## INFORMATION GIVEN
= = =

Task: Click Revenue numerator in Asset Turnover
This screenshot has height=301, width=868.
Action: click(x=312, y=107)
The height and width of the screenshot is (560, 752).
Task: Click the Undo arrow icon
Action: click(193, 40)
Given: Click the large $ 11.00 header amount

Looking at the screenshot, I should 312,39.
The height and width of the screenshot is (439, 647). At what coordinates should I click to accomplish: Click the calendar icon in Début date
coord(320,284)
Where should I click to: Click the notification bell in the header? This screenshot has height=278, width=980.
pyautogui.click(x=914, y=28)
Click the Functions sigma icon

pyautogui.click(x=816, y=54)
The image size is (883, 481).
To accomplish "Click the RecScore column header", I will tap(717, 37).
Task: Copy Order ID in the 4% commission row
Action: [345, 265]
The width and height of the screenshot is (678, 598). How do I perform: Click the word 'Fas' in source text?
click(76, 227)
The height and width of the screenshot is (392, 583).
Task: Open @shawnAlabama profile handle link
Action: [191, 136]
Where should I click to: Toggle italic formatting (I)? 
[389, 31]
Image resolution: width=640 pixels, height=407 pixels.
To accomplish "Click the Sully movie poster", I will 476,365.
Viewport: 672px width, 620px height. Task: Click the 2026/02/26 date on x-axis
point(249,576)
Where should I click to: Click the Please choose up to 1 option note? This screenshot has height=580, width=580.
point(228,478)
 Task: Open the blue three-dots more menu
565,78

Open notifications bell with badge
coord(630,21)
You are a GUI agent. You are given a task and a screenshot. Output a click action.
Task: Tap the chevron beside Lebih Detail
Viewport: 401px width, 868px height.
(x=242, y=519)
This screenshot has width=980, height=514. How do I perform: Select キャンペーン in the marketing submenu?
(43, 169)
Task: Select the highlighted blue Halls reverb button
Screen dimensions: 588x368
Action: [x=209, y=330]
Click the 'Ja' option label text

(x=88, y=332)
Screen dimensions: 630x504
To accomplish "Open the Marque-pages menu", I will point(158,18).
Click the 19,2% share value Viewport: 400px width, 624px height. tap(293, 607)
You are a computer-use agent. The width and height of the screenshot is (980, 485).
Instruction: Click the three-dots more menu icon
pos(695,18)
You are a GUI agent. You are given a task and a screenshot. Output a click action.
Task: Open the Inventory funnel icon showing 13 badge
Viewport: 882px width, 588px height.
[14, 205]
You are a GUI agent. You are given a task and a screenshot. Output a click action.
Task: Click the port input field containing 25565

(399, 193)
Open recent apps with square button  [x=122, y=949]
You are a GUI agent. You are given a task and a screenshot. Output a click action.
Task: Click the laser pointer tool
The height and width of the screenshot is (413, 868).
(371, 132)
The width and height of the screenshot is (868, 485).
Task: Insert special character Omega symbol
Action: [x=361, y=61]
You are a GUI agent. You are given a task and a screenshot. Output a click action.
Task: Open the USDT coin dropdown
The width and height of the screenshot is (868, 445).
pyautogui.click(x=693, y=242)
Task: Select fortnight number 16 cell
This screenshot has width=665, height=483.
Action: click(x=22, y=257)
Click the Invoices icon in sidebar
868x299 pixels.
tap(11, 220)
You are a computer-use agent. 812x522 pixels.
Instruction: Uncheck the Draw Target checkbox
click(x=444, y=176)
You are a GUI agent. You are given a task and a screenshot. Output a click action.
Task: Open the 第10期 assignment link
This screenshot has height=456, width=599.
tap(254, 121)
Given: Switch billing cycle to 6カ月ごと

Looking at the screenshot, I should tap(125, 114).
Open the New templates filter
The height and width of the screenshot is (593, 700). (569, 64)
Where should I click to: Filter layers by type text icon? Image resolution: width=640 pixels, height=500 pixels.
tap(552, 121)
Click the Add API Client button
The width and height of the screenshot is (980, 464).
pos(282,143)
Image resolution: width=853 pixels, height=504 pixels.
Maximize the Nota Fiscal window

= = =

The entries above hold a line with "You are a computer-use agent. The" and a later line with "Task: Open the Inventory". Write out exactly those lines and all lines between, nothing more.

## SOLUTION TO THIS PROBLEM
You are a computer-use agent. The width and height of the screenshot is (980, 485).
Instruction: Click the three-dots more menu icon
pos(695,18)
You are a GUI agent. You are given a task and a screenshot. Output a click action.
Task: Open the Inventory funnel icon showing 13 badge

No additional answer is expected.